Tan enfática defensa de la actuación de soldados y, por extensión, marinos, que han participado activamente durante la última década en la persecución y combate a los delitos de narcotráfico y otros vinculados a la delincuencia organizada, se da en el contexto del debate de la mencionada iniciativa de ley y de los múltiples señalamientos realizados por organismos defensores de derechos humanos, tanto nacionales como extranjeros. Según el general Beltrán, las denuncias contra miembros de las fuerzas armadas en la Comisión Nacional de Derechos Humanos se han reducido entre 2012 y 2016 en un 68 por ciento. También habló, como estadísticas, de haber realizado 201 cursos, 508 conferencias, 6 mil 746 pláticas y 127 videoconferencias que alcanzaron a un millón 195 mil 931 oyentes; esta cifra, desde luego, porque cada militar ha participado más de una vez en tales actividades.
Pareciera, pues, que la dirección a cargo del general Beltrán Benítez dentro del Ejército no tiene otra función que la educativa y preventiva, y que las violaciones denunciadas por los organismos de derechos humanos son inexistentes. Resulta, así, que sólo por mala fe o por afán de injuriar y ofender, se puede hablar de un tema tan delicado como los abusos cometidos por los miembros de la milicia en las tareas que se les han asignado.

> LÍNEAS PROPORCIONADAS
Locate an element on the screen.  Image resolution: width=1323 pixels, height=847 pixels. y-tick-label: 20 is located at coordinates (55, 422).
--
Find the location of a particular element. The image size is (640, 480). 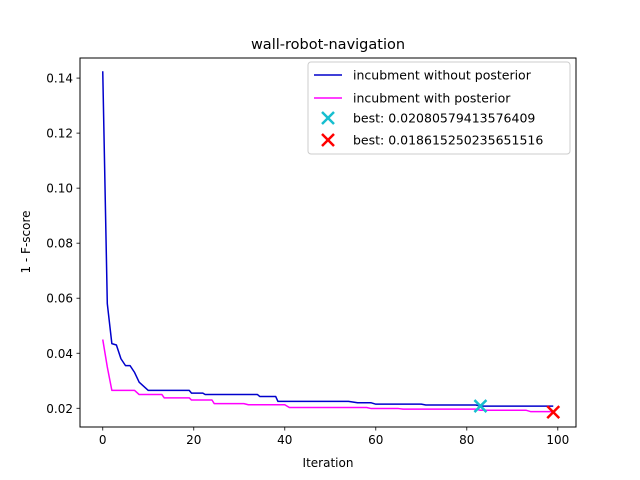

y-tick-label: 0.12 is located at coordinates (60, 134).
==
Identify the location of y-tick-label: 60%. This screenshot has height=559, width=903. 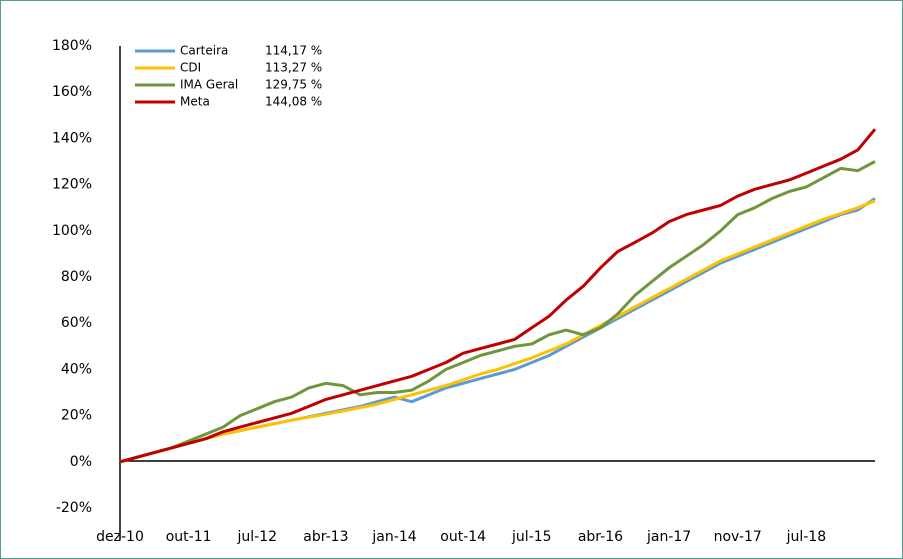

> EJERCICIOS POR RESOLVER
**a)** En el fragmento sobre el Ejército y los derechos humanos, ¿por qué la cifra de oyentes llega a un millón 195 mil 931? Responde en una a tres oraciones.
**b)** Prosigue el fragmento sobre la actuación del Ejército y los derechos humanos a partir de su última oración.

> RESPUESTAS ESCRITAS
**a)** La cifra es tan alta porque cada militar ha participado más de una vez en esas actividades: los cursos, las conferencias, las pláticas y las videoconferencias.

**b)**
Pero el contexto de esa conferencia de prensa fueron también dos manifestaciones políticas del presidente nacional de Morena, Andrés Manuel López Obrador, que tocaron particularmente la sensibilidad de los mandos militares. La primera, la tan difundida en redes y noticieros respuesta que dio en Nueva York a Antonio Tizapa, el padre de uno de los normalistas desaparecidos en Iguala, quien lo encaró para demandarle que explicara su relación con el ex gobernador de Guerrero, Ángel Aguirre, y con el ex presidente municipal perredista de esa ciudad, José Luis Abarca. López Obrador, ya retirándose en su vehículo, le respondió que preguntara al Ejército y al gobierno federal por la desaparición de los estudiantes en septiembre de 2014.
La segunda expresión del líder morenista fue un video en el que López Obrador reitera su respeto a los integrantes de las fuerzas armadas y afirma que éstos “son pueblo uniformado”; pero también afirma que, de ganar el gobierno nacional en 2018, “no vamos a emplear la fuerza para enfrentar los problemas sociales; no vamos a reprimir al pueblo con el Ejército”.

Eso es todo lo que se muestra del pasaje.